=== Dataset extract ===
────────────────

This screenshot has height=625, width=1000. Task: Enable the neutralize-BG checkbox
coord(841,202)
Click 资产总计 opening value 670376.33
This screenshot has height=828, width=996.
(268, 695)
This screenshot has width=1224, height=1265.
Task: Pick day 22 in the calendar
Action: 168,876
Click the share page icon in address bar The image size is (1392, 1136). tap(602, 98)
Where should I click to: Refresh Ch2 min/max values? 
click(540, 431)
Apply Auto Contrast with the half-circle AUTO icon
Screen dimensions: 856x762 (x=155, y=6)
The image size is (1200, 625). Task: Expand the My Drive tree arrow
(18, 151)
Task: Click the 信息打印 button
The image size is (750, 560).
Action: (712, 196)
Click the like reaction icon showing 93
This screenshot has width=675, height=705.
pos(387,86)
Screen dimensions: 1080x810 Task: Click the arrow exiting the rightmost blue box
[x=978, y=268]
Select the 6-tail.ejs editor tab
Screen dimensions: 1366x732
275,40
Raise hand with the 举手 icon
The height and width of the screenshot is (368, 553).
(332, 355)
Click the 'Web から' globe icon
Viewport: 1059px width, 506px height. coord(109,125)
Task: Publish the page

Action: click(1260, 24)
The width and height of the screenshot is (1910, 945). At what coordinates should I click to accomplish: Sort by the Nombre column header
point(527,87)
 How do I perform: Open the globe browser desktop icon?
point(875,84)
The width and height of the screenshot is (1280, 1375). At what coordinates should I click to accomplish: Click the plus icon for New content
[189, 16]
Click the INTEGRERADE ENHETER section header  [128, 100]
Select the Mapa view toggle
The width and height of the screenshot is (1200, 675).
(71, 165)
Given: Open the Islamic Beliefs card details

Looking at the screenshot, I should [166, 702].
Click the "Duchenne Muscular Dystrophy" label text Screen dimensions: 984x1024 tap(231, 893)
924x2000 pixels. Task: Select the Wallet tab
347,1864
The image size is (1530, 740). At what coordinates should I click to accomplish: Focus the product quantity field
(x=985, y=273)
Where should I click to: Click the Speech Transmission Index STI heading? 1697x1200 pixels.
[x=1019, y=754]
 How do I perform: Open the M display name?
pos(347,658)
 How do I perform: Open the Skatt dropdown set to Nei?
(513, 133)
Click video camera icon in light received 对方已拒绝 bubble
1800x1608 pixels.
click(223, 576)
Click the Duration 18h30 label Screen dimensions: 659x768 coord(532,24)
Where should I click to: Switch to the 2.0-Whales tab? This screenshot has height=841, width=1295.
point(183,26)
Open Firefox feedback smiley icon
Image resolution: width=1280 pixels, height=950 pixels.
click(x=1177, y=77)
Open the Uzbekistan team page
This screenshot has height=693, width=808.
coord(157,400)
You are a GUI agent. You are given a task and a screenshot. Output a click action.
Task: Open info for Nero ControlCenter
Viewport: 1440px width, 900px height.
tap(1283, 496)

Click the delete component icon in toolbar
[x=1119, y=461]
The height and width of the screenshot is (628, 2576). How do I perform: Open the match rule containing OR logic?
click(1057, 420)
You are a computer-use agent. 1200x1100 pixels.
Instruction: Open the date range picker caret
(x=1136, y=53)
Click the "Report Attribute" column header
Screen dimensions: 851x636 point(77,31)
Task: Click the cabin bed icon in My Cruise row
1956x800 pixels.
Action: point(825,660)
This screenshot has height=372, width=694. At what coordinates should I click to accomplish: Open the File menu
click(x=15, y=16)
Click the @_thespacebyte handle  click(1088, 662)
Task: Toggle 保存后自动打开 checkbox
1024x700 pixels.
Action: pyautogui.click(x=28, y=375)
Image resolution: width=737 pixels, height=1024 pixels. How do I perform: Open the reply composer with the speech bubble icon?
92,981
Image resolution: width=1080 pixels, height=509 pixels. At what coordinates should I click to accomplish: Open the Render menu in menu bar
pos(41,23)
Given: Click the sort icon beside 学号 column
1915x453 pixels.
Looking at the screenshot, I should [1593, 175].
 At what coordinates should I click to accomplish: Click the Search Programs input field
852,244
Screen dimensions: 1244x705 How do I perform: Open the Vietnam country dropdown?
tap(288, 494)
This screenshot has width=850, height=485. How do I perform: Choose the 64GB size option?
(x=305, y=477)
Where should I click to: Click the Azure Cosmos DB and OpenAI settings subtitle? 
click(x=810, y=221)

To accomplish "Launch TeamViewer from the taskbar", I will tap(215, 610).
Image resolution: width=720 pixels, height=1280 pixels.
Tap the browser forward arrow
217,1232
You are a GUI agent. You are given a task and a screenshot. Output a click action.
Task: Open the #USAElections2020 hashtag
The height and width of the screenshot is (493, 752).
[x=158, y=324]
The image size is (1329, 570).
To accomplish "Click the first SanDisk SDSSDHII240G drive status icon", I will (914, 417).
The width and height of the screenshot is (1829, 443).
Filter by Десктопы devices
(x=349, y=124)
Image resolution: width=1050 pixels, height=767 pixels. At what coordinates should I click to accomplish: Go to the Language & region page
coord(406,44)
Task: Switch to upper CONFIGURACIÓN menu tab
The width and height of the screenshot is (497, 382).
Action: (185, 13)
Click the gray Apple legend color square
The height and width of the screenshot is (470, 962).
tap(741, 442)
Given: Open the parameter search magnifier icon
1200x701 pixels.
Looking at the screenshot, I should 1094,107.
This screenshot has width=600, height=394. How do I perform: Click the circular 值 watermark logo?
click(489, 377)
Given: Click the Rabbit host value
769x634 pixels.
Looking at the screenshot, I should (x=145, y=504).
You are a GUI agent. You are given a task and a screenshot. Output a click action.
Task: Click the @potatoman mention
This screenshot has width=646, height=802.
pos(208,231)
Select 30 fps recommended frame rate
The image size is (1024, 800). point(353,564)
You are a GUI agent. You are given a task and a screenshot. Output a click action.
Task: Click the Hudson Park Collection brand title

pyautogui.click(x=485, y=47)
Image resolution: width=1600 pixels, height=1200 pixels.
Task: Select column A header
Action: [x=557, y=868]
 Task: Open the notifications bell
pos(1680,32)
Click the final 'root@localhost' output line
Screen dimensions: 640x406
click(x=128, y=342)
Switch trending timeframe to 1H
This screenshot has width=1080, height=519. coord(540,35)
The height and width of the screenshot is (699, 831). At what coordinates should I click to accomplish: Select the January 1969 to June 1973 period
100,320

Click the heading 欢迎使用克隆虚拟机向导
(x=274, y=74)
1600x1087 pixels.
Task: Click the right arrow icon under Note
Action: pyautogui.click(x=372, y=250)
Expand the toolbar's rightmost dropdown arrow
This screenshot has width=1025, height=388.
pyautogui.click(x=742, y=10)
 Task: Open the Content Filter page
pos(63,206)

────────────────

=== What you have to do ===
Extract the listing in its entirety and repeat it exactly.

=== Result of this exercise ===
This screenshot has height=625, width=1000. Task: Enable the neutralize-BG checkbox
coord(841,202)
Click 资产总计 opening value 670376.33
This screenshot has height=828, width=996.
(268, 695)
This screenshot has width=1224, height=1265.
Task: Pick day 22 in the calendar
Action: 168,876
Click the share page icon in address bar The image size is (1392, 1136). tap(602, 98)
Where should I click to: Refresh Ch2 min/max values? 
click(540, 431)
Apply Auto Contrast with the half-circle AUTO icon
Screen dimensions: 856x762 (x=155, y=6)
The image size is (1200, 625). Task: Expand the My Drive tree arrow
(18, 151)
Task: Click the 信息打印 button
The image size is (750, 560).
Action: (712, 196)
Click the like reaction icon showing 93
This screenshot has width=675, height=705.
pos(387,86)
Screen dimensions: 1080x810 Task: Click the arrow exiting the rightmost blue box
[x=978, y=268]
Select the 6-tail.ejs editor tab
Screen dimensions: 1366x732
275,40
Raise hand with the 举手 icon
The height and width of the screenshot is (368, 553).
(332, 355)
Click the 'Web から' globe icon
Viewport: 1059px width, 506px height. coord(109,125)
Task: Publish the page

Action: click(1260, 24)
The width and height of the screenshot is (1910, 945). At what coordinates should I click to accomplish: Sort by the Nombre column header
point(527,87)
 How do I perform: Open the globe browser desktop icon?
point(875,84)
The width and height of the screenshot is (1280, 1375). At what coordinates should I click to accomplish: Click the plus icon for New content
[189, 16]
Click the INTEGRERADE ENHETER section header  [128, 100]
Select the Mapa view toggle
The width and height of the screenshot is (1200, 675).
(71, 165)
Given: Open the Islamic Beliefs card details

Looking at the screenshot, I should [166, 702].
Click the "Duchenne Muscular Dystrophy" label text Screen dimensions: 984x1024 tap(231, 893)
924x2000 pixels. Task: Select the Wallet tab
347,1864
The image size is (1530, 740). At what coordinates should I click to accomplish: Focus the product quantity field
(x=985, y=273)
Where should I click to: Click the Speech Transmission Index STI heading? 1697x1200 pixels.
[x=1019, y=754]
 How do I perform: Open the M display name?
pos(347,658)
 How do I perform: Open the Skatt dropdown set to Nei?
(513, 133)
Click video camera icon in light received 对方已拒绝 bubble
1800x1608 pixels.
click(223, 576)
Click the Duration 18h30 label Screen dimensions: 659x768 coord(532,24)
Where should I click to: Switch to the 2.0-Whales tab? This screenshot has height=841, width=1295.
point(183,26)
Open Firefox feedback smiley icon
Image resolution: width=1280 pixels, height=950 pixels.
click(x=1177, y=77)
Open the Uzbekistan team page
This screenshot has height=693, width=808.
coord(157,400)
You are a GUI agent. You are given a task and a screenshot. Output a click action.
Task: Open info for Nero ControlCenter
Viewport: 1440px width, 900px height.
tap(1283, 496)

Click the delete component icon in toolbar
[x=1119, y=461]
The height and width of the screenshot is (628, 2576). How do I perform: Open the match rule containing OR logic?
click(1057, 420)
You are a computer-use agent. 1200x1100 pixels.
Instruction: Open the date range picker caret
(x=1136, y=53)
Click the "Report Attribute" column header
Screen dimensions: 851x636 point(77,31)
Task: Click the cabin bed icon in My Cruise row
1956x800 pixels.
Action: point(825,660)
This screenshot has height=372, width=694. At what coordinates should I click to accomplish: Open the File menu
click(x=15, y=16)
Click the @_thespacebyte handle  click(1088, 662)
Task: Toggle 保存后自动打开 checkbox
1024x700 pixels.
Action: pyautogui.click(x=28, y=375)
Image resolution: width=737 pixels, height=1024 pixels. How do I perform: Open the reply composer with the speech bubble icon?
92,981
Image resolution: width=1080 pixels, height=509 pixels. At what coordinates should I click to accomplish: Open the Render menu in menu bar
pos(41,23)
Given: Click the sort icon beside 学号 column
1915x453 pixels.
Looking at the screenshot, I should [1593, 175].
 At what coordinates should I click to accomplish: Click the Search Programs input field
852,244
Screen dimensions: 1244x705 How do I perform: Open the Vietnam country dropdown?
tap(288, 494)
This screenshot has width=850, height=485. How do I perform: Choose the 64GB size option?
(x=305, y=477)
Where should I click to: Click the Azure Cosmos DB and OpenAI settings subtitle? 
click(x=810, y=221)

To accomplish "Launch TeamViewer from the taskbar", I will tap(215, 610).
Image resolution: width=720 pixels, height=1280 pixels.
Tap the browser forward arrow
217,1232
You are a GUI agent. You are given a task and a screenshot. Output a click action.
Task: Open the #USAElections2020 hashtag
The height and width of the screenshot is (493, 752).
[x=158, y=324]
The image size is (1329, 570).
To accomplish "Click the first SanDisk SDSSDHII240G drive status icon", I will (914, 417).
The width and height of the screenshot is (1829, 443).
Filter by Десктопы devices
(x=349, y=124)
Image resolution: width=1050 pixels, height=767 pixels. At what coordinates should I click to accomplish: Go to the Language & region page
coord(406,44)
Task: Switch to upper CONFIGURACIÓN menu tab
The width and height of the screenshot is (497, 382).
Action: (185, 13)
Click the gray Apple legend color square
The height and width of the screenshot is (470, 962).
tap(741, 442)
Given: Open the parameter search magnifier icon
1200x701 pixels.
Looking at the screenshot, I should 1094,107.
This screenshot has width=600, height=394. How do I perform: Click the circular 值 watermark logo?
click(489, 377)
Given: Click the Rabbit host value
769x634 pixels.
Looking at the screenshot, I should (x=145, y=504).
You are a GUI agent. You are given a task and a screenshot. Output a click action.
Task: Click the @potatoman mention
This screenshot has width=646, height=802.
pos(208,231)
Select 30 fps recommended frame rate
The image size is (1024, 800). point(353,564)
You are a GUI agent. You are given a task and a screenshot. Output a click action.
Task: Click the Hudson Park Collection brand title

pyautogui.click(x=485, y=47)
Image resolution: width=1600 pixels, height=1200 pixels.
Task: Select column A header
Action: [x=557, y=868]
 Task: Open the notifications bell
pos(1680,32)
Click the final 'root@localhost' output line
Screen dimensions: 640x406
click(x=128, y=342)
Switch trending timeframe to 1H
This screenshot has width=1080, height=519. coord(540,35)
The height and width of the screenshot is (699, 831). At what coordinates should I click to accomplish: Select the January 1969 to June 1973 period
100,320

Click the heading 欢迎使用克隆虚拟机向导
(x=274, y=74)
1600x1087 pixels.
Task: Click the right arrow icon under Note
Action: pyautogui.click(x=372, y=250)
Expand the toolbar's rightmost dropdown arrow
This screenshot has width=1025, height=388.
pyautogui.click(x=742, y=10)
 Task: Open the Content Filter page
pos(63,206)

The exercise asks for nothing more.